'''

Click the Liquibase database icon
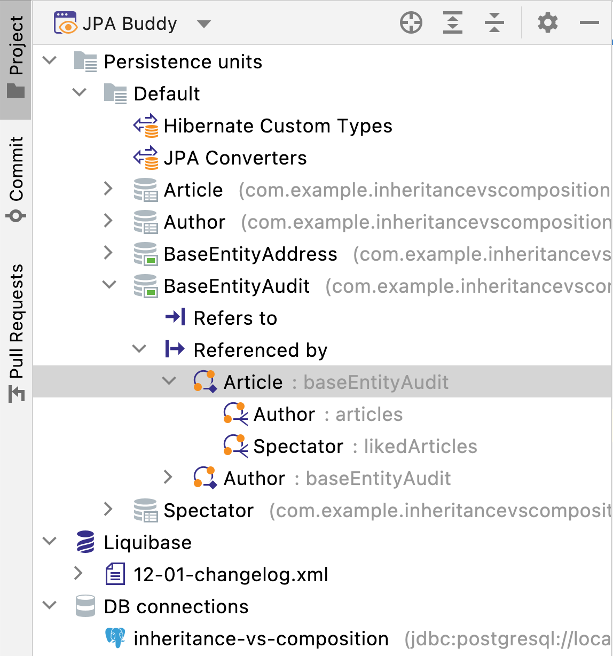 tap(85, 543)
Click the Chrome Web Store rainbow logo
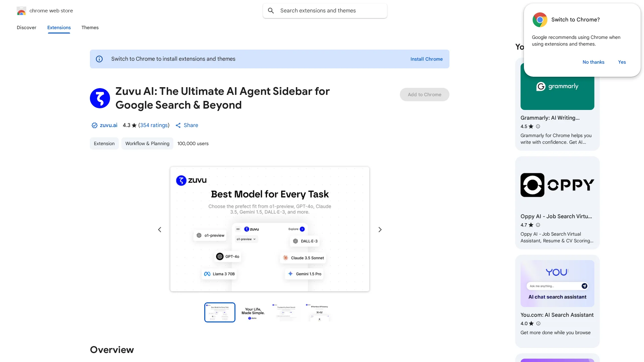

'''
'''

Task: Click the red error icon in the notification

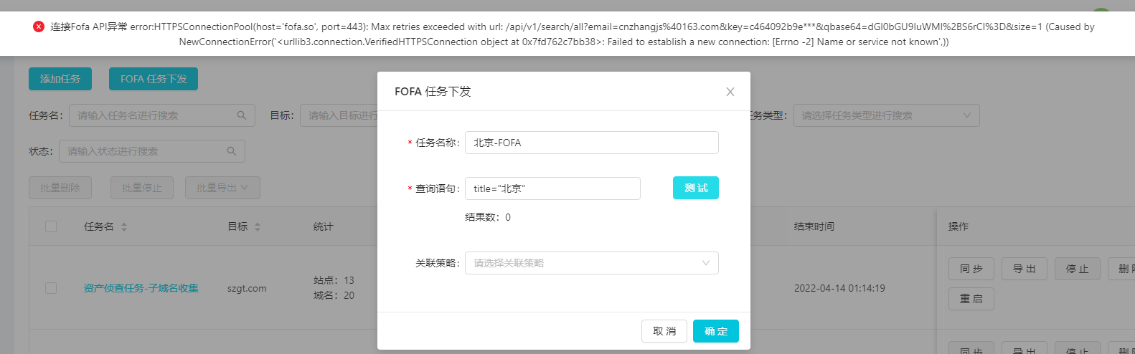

'''
'''

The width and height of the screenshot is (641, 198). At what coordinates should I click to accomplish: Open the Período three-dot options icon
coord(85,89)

'''

● **Your goal**
Starting at the line containing "Click the Liquibase database icon" and finishing at the line containing "Click the Chrome Web Store rainbow logo", return those lines exactly as they appear above, without the pictures.

● **Answer area**
Click the Liquibase database icon
 tap(85, 543)
Click the Chrome Web Store rainbow logo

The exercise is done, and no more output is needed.